*** Opening Page text ***
Additional environment details (AWS, VirtualBox, physical, etc.):

Sometimes the output is even more exciting:

2 (err)1 (out)

3 (out)
4 (err)
tianon commented 7 years ago

Ok, here's an additional data point that's interesting; I can reproduce down to Docker 1.0 :sob:

$ ./output-buffering.sh
Docker 17.03: unexpected result: 2
4
1
3
Docker 1.13: unexpected result: 1
3
2
4
Docker 1.12: unexpected result: 2
1
3
4
Docker 1.11: unexpected result: 1
3
2
4
Docker 1.10: unexpected result: 2
4
1
3
Docker 1.9: unexpected result: 1
3
2
4
Docker 1.8: unexpected result: 1
3
2
4
Docker 1.7: unexpected result: 1
3
2
4
Docker 1.6: unexpected result: 1
2
4
3
Docker 1.5: unexpected result: 1
3
2
4
Docker 1.4: unexpected result: 1
3
2
4
Docker 1.3: unexpected result: 1
23

4
Docker 1.2: unexpected result: 1
2
4
3
Docker 1.1: unexpected result: 2
4
1
3
Docker 1.0: unexpected result: 1
3
2
4
tianon commented 7 years ago

(That was using essentially host-docker save busybox:latest | dind-docker load, followed by capturing the output of dind-docker run --rm busybox awk 'BEGIN { print "1" > "/dev/stdout"; fflush("/dev/stdout"); print "2" > "/dev/stderr"; fflush("/dev/stderr"); print "3" > "/dev/stdout"; fflush("/dev/stdout"); print "4" > "/dev/stderr"; fflush("/dev/stderr"); exit }' 2>&1)

thaJeztah commented 7 years ago

ping @dperny this is what I was talking about last week :smile: (thanks @tianon, good timing, haha)

dperny commented 7 years ago

Was on PTO last week, added this to my queue to review.

pjknkda commented 7 years ago

I've got this error frequently when I use python interpreter on docker, which >>> is printed as STDERR.

[pjknkda@anne]~% docker run -i --rm python:3.6 python -i
Python 3.6.0 (default, Feb 28 2017, 22:20:46) 
[GCC 4.9.2] on linux
Type "help", "copyright", "credits" or "license" for more information.
>>> a = 'asdf'
>>> a
'asdf'
>>> a
>>> 'asdf'

If I de-multiplex STDOUT and STDERR with pseudo-tty option (-t) or run python -i 2>&1, the issue does not occur.
*** Closing Page text ***
*** Opening Excerpted data ***
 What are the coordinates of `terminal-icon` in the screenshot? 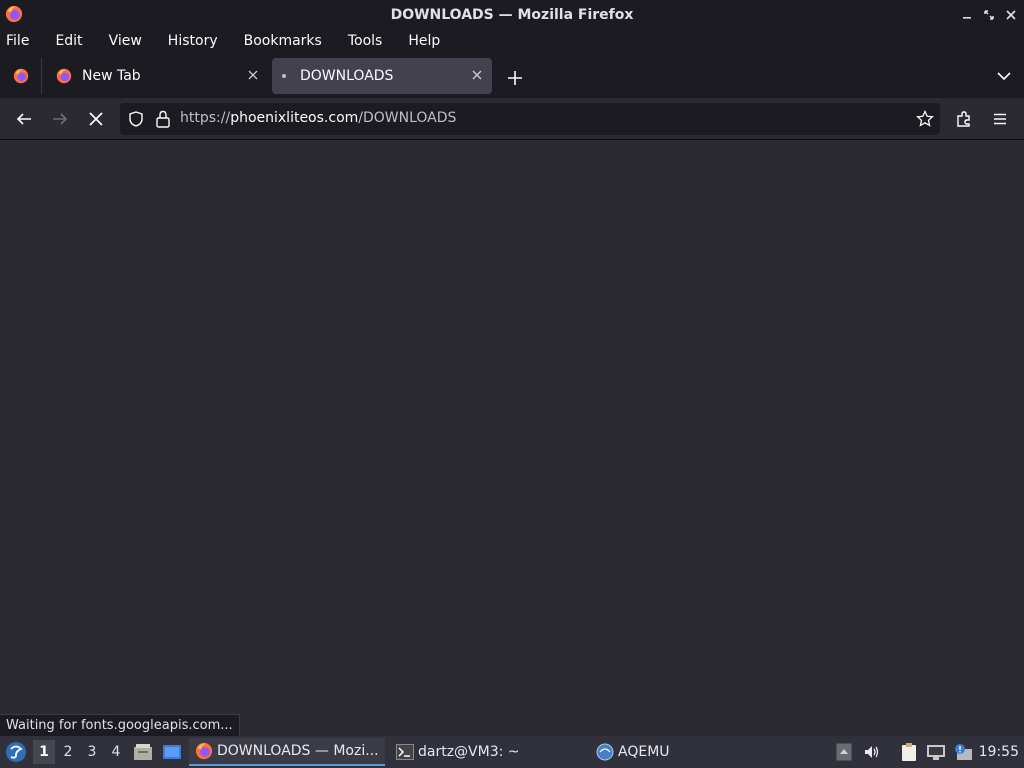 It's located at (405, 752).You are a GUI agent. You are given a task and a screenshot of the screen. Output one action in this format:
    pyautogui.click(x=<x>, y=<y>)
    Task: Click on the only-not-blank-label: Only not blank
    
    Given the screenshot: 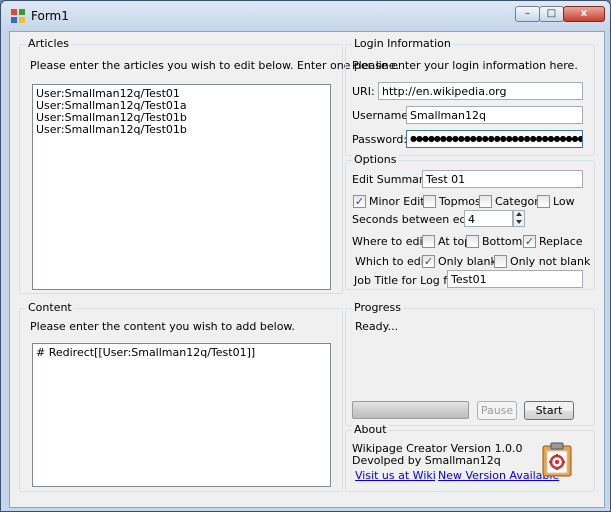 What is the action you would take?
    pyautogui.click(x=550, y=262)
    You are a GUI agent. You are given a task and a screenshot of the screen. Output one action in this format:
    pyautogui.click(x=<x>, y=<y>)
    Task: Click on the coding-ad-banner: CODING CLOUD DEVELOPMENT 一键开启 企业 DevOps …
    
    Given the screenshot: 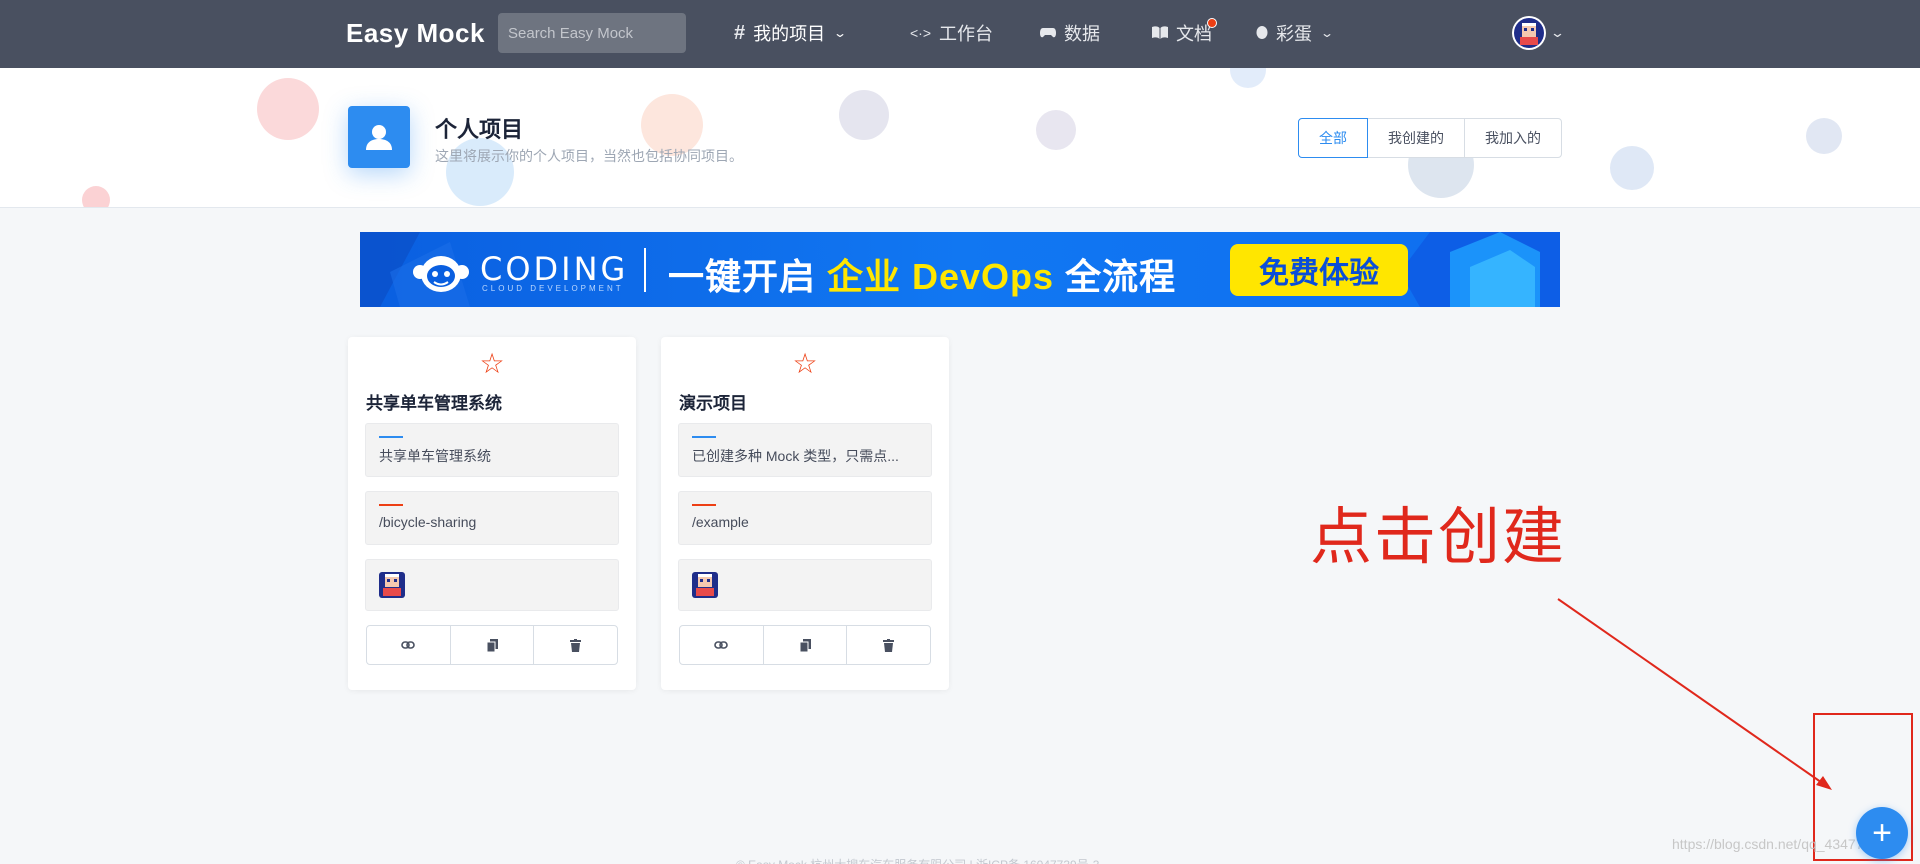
*** Closing Excerpted data ***
**Directive:** In the Docker output-ordering thread above, which two ways of running the Python interpreter does pjknkda say keep the issue from occurring?

**Result of the task:** Using the pseudo-tty option (-t), or running python -i 2>&1.